Author: Ann Schiebert
Values are the basic beliefs that guide or motivate your attitudes or actions. They help you to determine what is important to you. And they describe the personal qualities you choose to exemplify: the sort of person you want to be and the way in which you treat yourself and others. In essence, they provide the general guidelines for how you conduct yourself in the world and, importantly, in your romantic relationships.
What are your values? Do you know? If you don’t know what your values are, three things often occur:
1. Your romantic partners, family, and friends don’t know what is important to you!
2. You don’t have stable relationship foundations.
3. You allow others to violate your values, and you will suffer.
We’ll examine these three possible outcomes of not knowing your values in this blog post and the next two blog posts.
Research shows that like values are the very best foundation for a romantic relationship. It is uber important to discuss your values, so each party knows the standards of the other. You also need to have like definitions of your values. Here is an example of why that is true: If one of your values is “fun” and you define it as being fun-loving, and to seek, create and engage in fun-filled activities, and your partner shares that value too, but explains “fun” as playing video games all day, your definitions of “fun” don’t match. Having like values that are not understood the same way can create great discord in a romantic relationship. While a romantic couple might tell each other that “fun” is a very important value, we can see that without describing what “fun” means, there can be an unintentional mismatch.
Write down what your MOST important values are. That way you will walk through life with a better understanding of your standards, ethics, principals, and morals. Google “Value Sort” and you will find an array of choices that will help you determine your values. You can also find a “Value Sort” in my book, Let’s Make a Contract: Getting Through Unhappy Romantic Relationship.

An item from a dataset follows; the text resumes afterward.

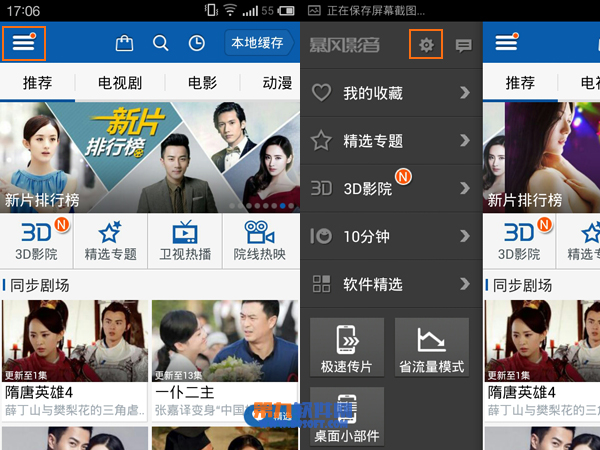Switch to the 动漫 tab
The image size is (600, 450).
coord(276,83)
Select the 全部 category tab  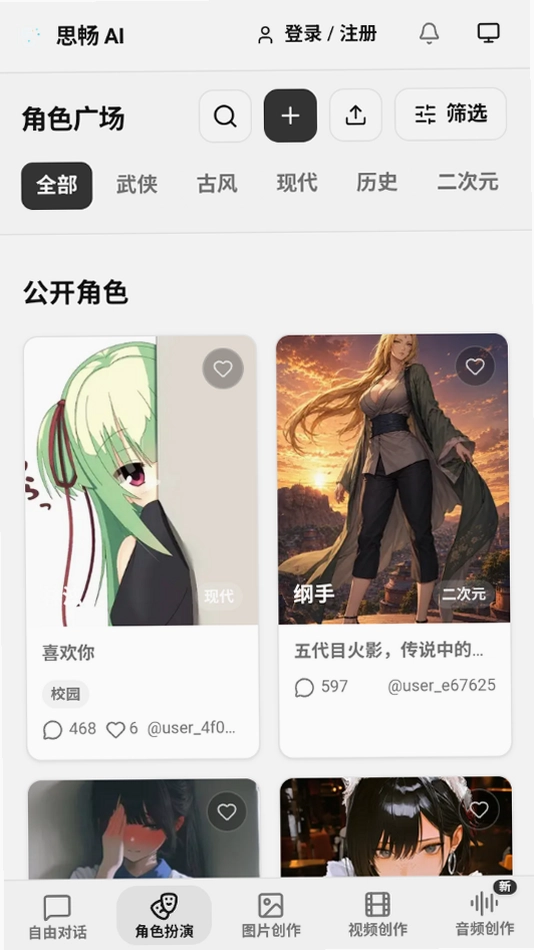[x=57, y=185]
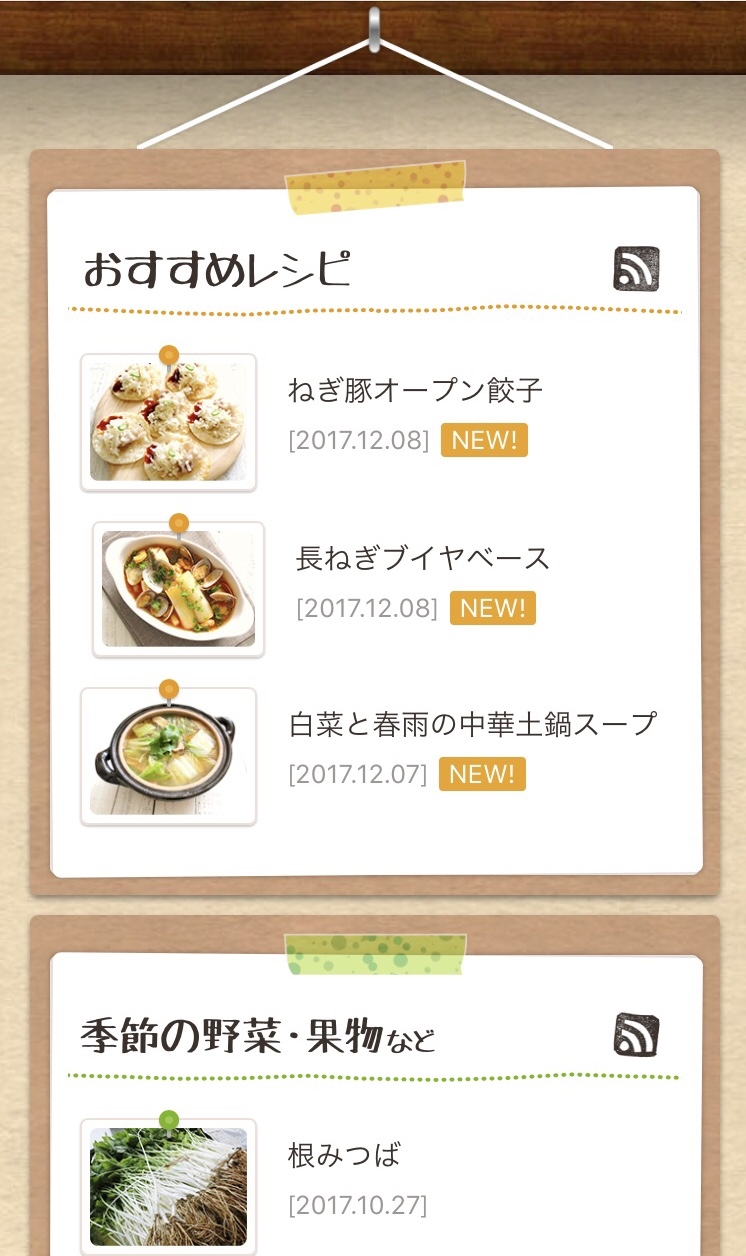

If you come from a supportive family, a conversation about values makes very interesting dinner table conversation. If you have friends who care about your thoughts and feelings, discussing your values with each other can strengthen your friendship. Romantic partners, family, and friends will know what is important to you and vice versa. By having the “value discussion,” you create a solid foundation for romantic and platonic relationships. The value discussion opens the door to greater intimacy, which leads to more happiness in your relationships. Who doesn’t want that?